#### [Items from a pointing dataset]
__________________________________________________

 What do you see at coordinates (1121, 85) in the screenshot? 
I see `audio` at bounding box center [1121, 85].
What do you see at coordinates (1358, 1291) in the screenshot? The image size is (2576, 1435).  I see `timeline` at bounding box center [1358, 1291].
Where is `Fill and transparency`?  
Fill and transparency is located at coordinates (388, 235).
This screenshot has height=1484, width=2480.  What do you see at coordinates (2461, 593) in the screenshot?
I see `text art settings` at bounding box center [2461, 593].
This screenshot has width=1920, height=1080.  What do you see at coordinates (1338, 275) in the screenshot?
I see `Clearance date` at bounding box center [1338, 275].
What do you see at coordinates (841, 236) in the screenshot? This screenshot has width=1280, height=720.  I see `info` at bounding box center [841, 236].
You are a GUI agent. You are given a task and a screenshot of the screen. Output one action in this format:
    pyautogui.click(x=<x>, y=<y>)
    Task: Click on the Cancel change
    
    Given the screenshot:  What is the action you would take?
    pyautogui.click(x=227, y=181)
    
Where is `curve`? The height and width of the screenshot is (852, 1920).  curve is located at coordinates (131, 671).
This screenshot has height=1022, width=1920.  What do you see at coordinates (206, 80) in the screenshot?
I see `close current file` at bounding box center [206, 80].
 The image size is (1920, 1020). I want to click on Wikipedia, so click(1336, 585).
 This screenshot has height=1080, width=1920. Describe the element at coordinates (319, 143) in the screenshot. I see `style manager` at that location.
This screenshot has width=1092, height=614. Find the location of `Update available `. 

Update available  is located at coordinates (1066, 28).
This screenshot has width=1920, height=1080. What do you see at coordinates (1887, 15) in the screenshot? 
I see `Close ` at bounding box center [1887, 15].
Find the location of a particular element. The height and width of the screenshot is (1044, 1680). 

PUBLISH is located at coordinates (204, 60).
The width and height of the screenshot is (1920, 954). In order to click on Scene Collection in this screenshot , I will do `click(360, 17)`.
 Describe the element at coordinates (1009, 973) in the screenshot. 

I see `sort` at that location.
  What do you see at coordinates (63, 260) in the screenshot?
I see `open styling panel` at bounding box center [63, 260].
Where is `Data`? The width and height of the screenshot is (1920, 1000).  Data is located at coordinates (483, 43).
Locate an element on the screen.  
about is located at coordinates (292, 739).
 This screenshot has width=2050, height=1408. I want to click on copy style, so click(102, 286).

__________________________________________________

#### [Stated exercise]
Can you turn every line of the items above into a Markdown table with a "Row" column for the line number and a "Line" column for the text, leaving out blank lines?

#### [Problem solution]
| Row | Line |
|---|---|
| 1 |  What do you see at coordinates (1121, 85) in the screenshot?  |
| 2 | I see `audio` at bounding box center [1121, 85]. |
| 3 | What do you see at coordinates (1358, 1291) in the screenshot? The image size is (2576, 1435).  I see `timeline` at bounding box center [1358, 1291]. |
| 4 | Where is `Fill and transparency`?   |
| 5 | Fill and transparency is located at coordinates (388, 235). |
| 6 | This screenshot has height=1484, width=2480.  What do you see at coordinates (2461, 593) in the screenshot? |
| 7 | I see `text art settings` at bounding box center [2461, 593]. |
| 8 | This screenshot has width=1920, height=1080.  What do you see at coordinates (1338, 275) in the screenshot? |
| 9 | I see `Clearance date` at bounding box center [1338, 275]. |
| 10 | What do you see at coordinates (841, 236) in the screenshot? This screenshot has width=1280, height=720.  I see `info` at bounding box center [841, 236]. |
| 11 | You are a GUI agent. You are given a task and a screenshot of the screen. Output one action in this format: |
| 12 |     pyautogui.click(x=<x>, y=<y>) |
| 13 |     Task: Click on the Cancel change |
| 14 |     Given the screenshot:  What is the action you would take? |
| 15 |     pyautogui.click(x=227, y=181) |
| 16 | Where is `curve`? The height and width of the screenshot is (852, 1920).  curve is located at coordinates (131, 671). |
| 17 | This screenshot has height=1022, width=1920.  What do you see at coordinates (206, 80) in the screenshot? |
| 18 | I see `close current file` at bounding box center [206, 80]. |
| 19 |  The image size is (1920, 1020). I want to click on Wikipedia, so click(1336, 585). |
| 20 |  This screenshot has height=1080, width=1920. Describe the element at coordinates (319, 143) in the screenshot. I see `style manager` at that location. |
| 21 | This screenshot has width=1092, height=614. Find the location of `Update available `.  |
| 22 | Update available  is located at coordinates (1066, 28). |
| 23 | This screenshot has width=1920, height=1080. What do you see at coordinates (1887, 15) in the screenshot?  |
| 24 | I see `Close ` at bounding box center [1887, 15]. |
| 25 | Find the location of a particular element. The height and width of the screenshot is (1044, 1680).  |
| 26 | PUBLISH is located at coordinates (204, 60). |
| 27 | The width and height of the screenshot is (1920, 954). In order to click on Scene Collection in this screenshot , I will do `click(360, 17)`. |
| 28 |  Describe the element at coordinates (1009, 973) in the screenshot.  |
| 29 | I see `sort` at that location. |
| 30 |   What do you see at coordinates (63, 260) in the screenshot? |
| 31 | I see `open styling panel` at bounding box center [63, 260]. |
| 32 | Where is `Data`? The width and height of the screenshot is (1920, 1000).  Data is located at coordinates (483, 43). |
| 33 | Locate an element on the screen.   |
| 34 | about is located at coordinates (292, 739). |
| 35 |  This screenshot has width=2050, height=1408. I want to click on copy style, so click(102, 286). |